▸ **TASK DETAILS**: If pictures appear in the lines below, skip them and copy exactly the lines from the one containing "Task: Tap the blue ticket currency icon" through the one containing "Given: Open the user account menu icon", and nothing else.

▸ **GIVEN DATA**:
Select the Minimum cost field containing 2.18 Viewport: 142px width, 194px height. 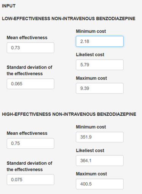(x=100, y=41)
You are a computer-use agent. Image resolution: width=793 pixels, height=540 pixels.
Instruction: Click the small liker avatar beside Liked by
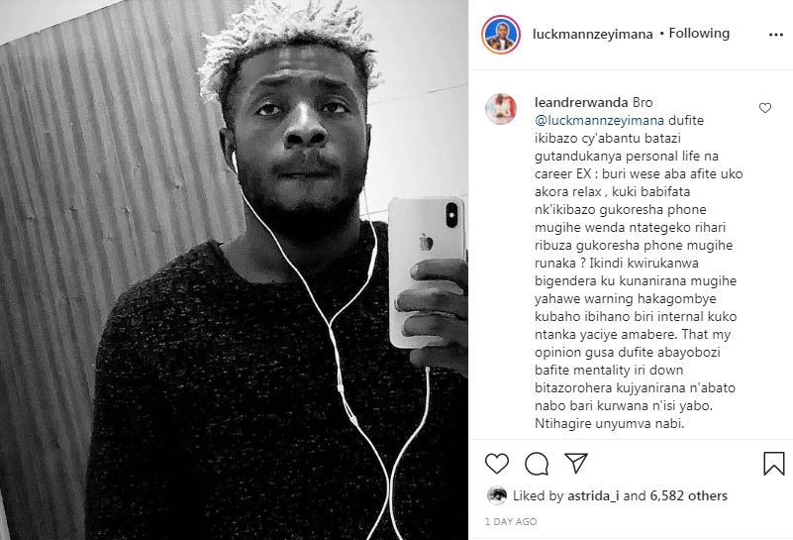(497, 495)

==

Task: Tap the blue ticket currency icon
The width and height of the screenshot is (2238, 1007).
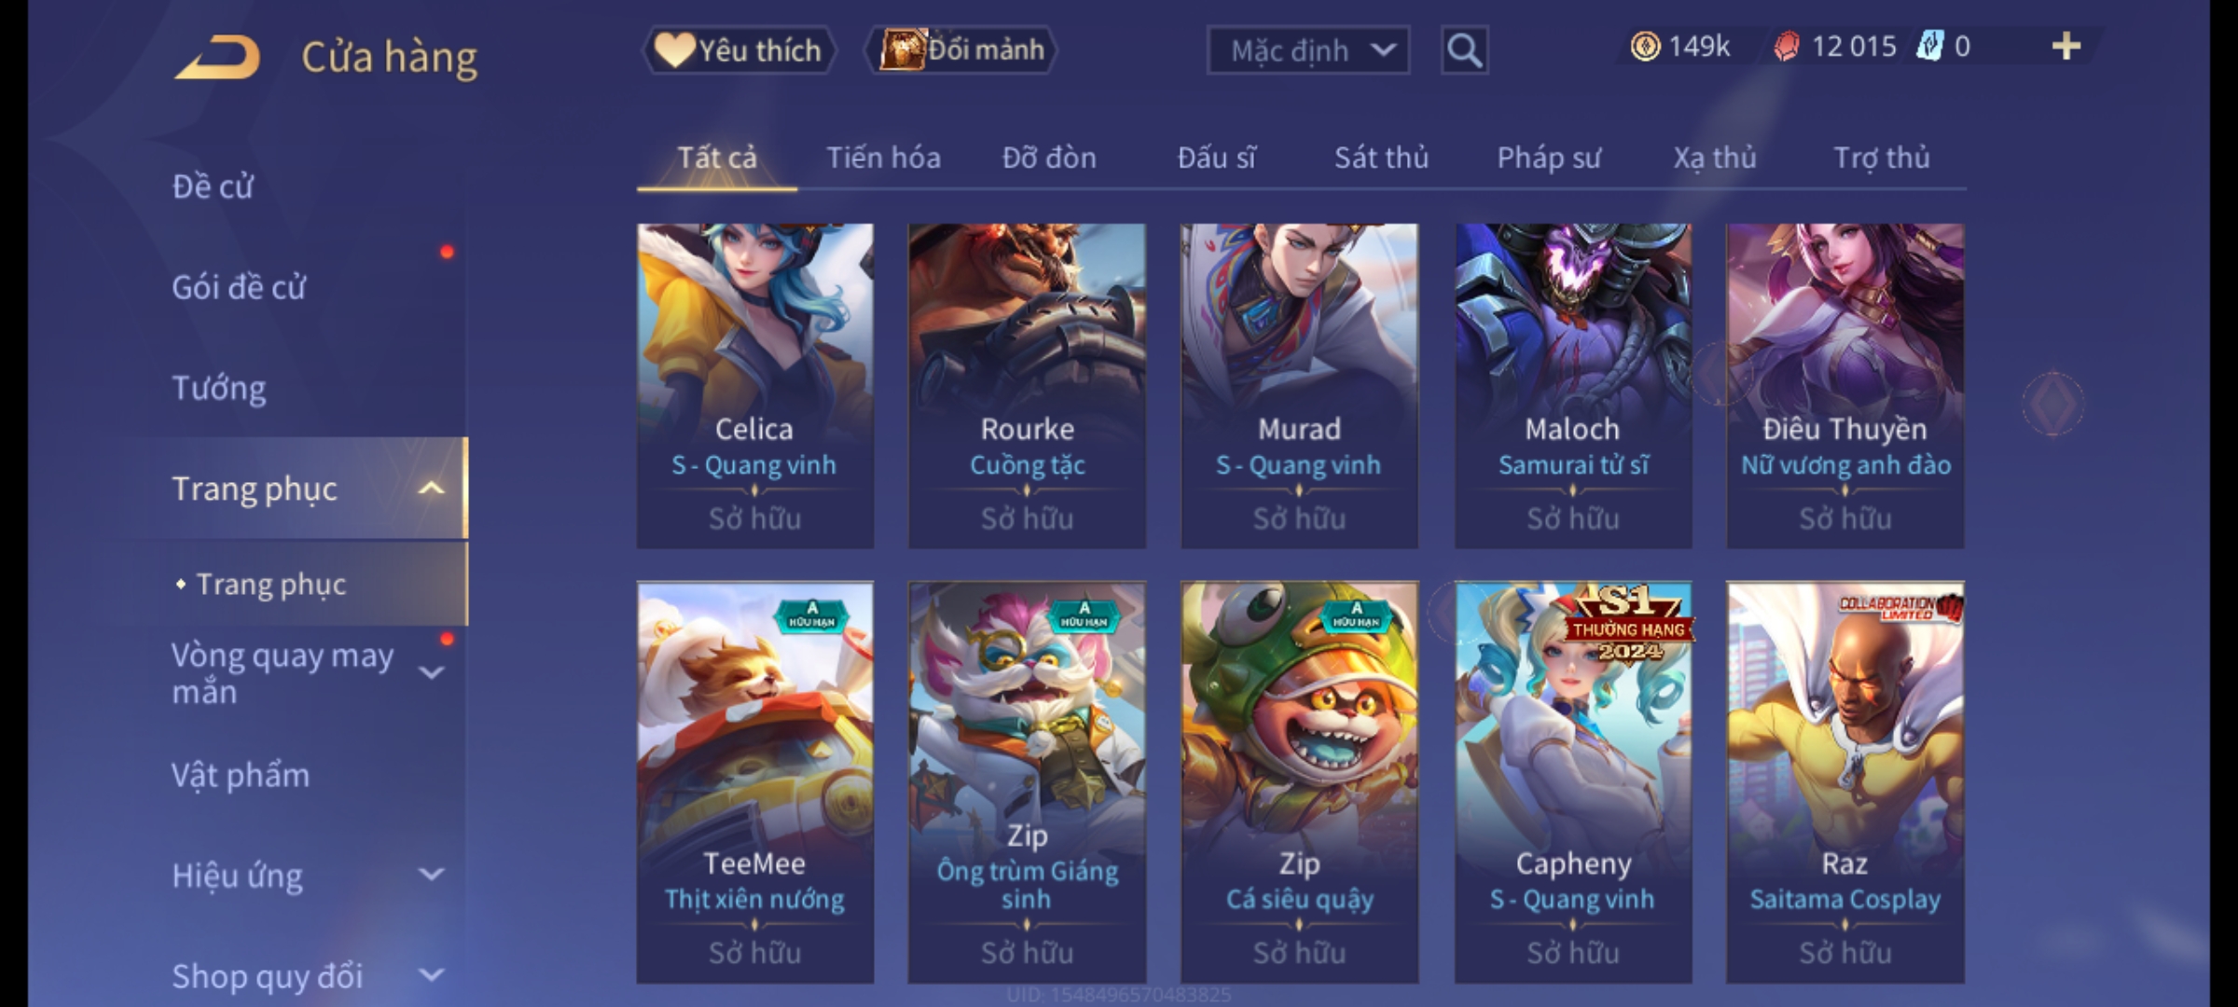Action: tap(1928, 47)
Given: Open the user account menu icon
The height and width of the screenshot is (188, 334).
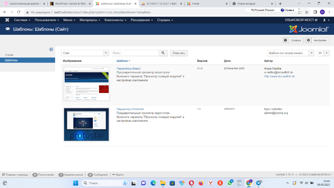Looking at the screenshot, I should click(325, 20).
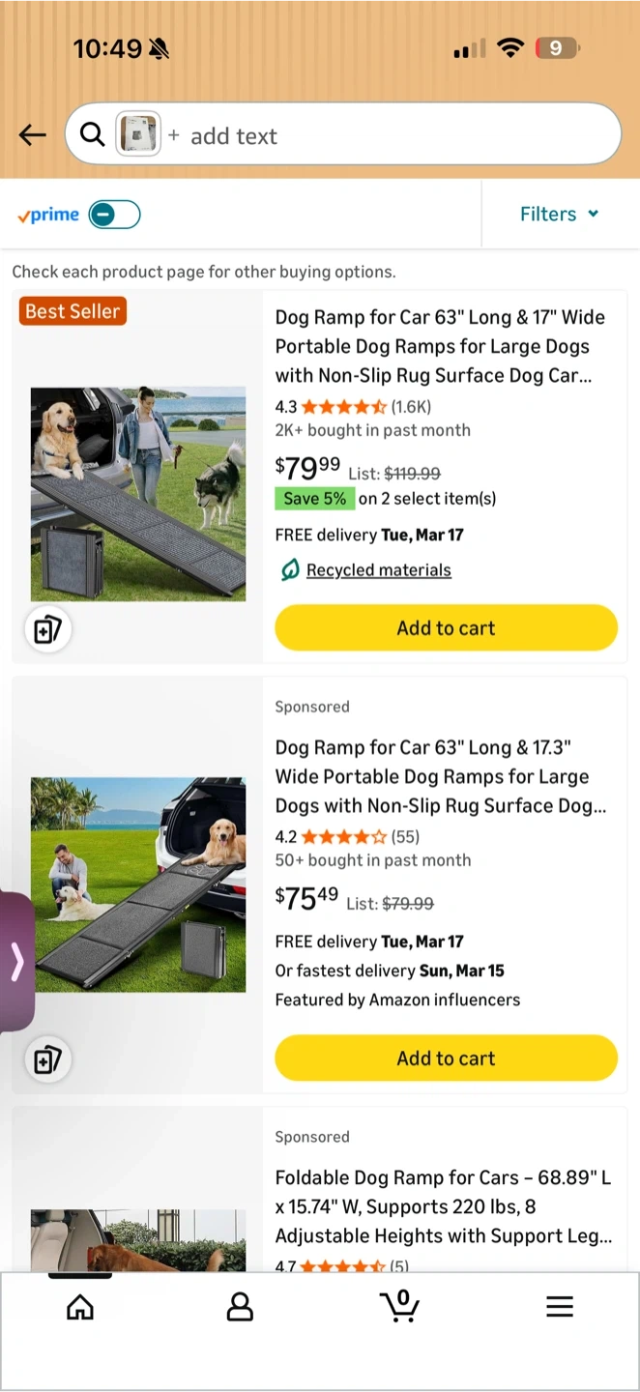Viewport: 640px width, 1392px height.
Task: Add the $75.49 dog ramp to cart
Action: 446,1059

--

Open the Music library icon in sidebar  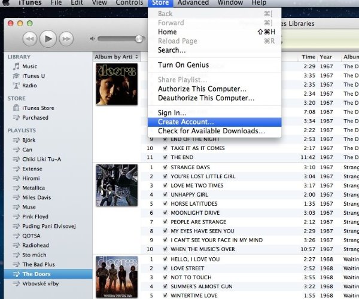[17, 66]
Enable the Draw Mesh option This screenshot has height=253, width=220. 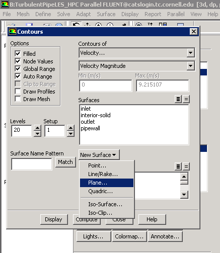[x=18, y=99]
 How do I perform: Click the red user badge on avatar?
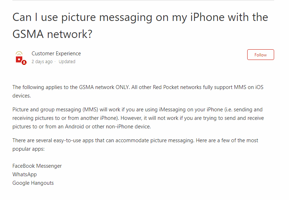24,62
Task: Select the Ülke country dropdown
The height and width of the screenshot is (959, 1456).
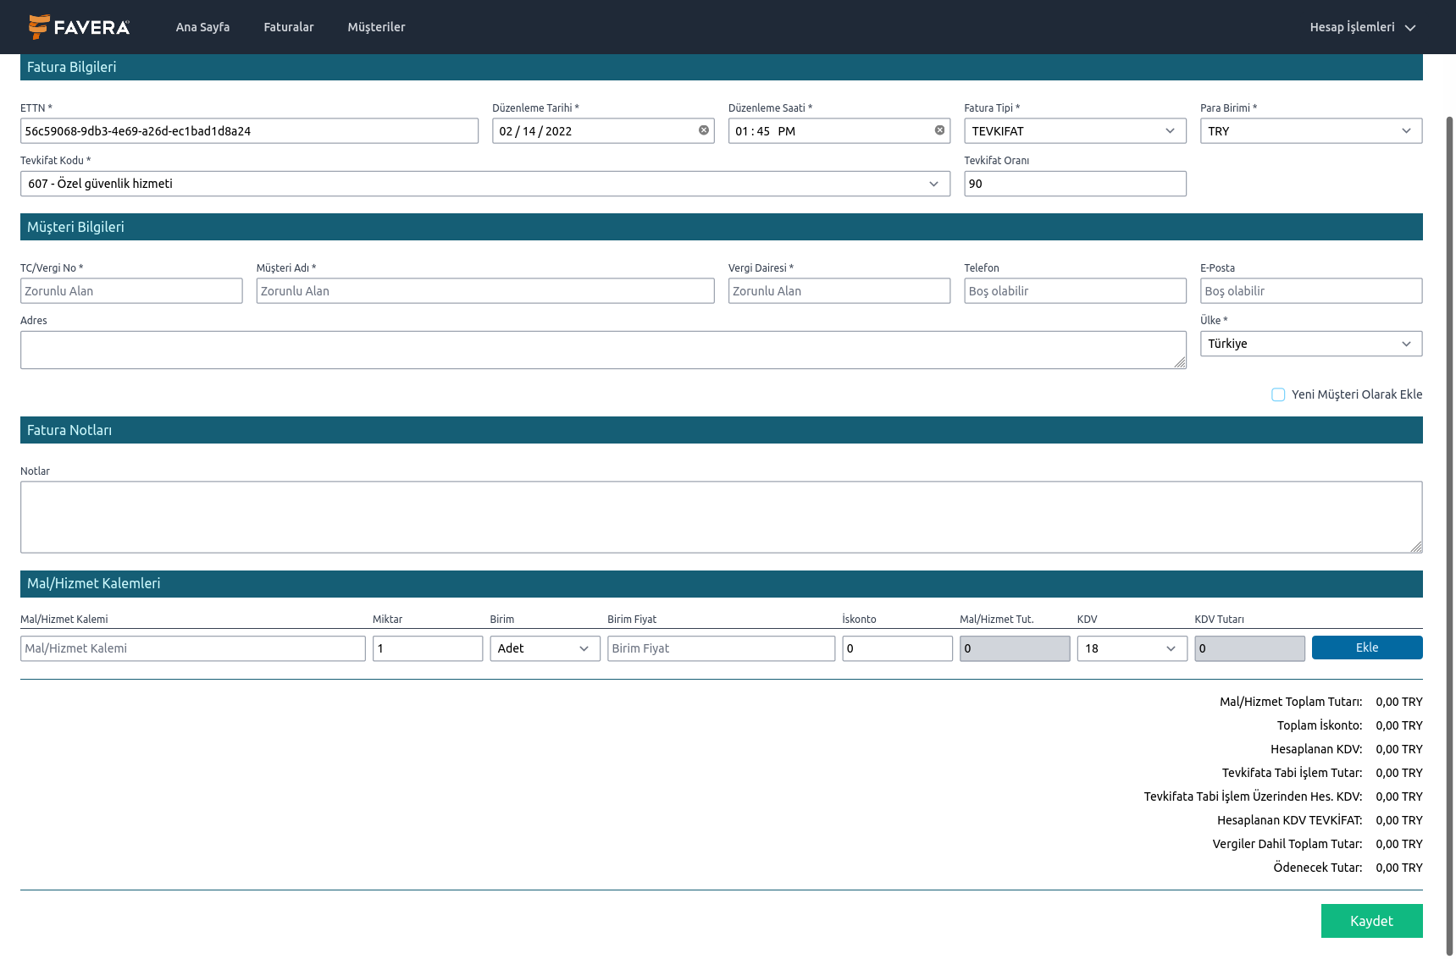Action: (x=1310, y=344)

▸ **SOLUTION FOR THIS PROBLEM**:
Task: Tap the blue ticket currency icon
The width and height of the screenshot is (2238, 1007).
Action: tap(1928, 47)
Given: Open the user account menu icon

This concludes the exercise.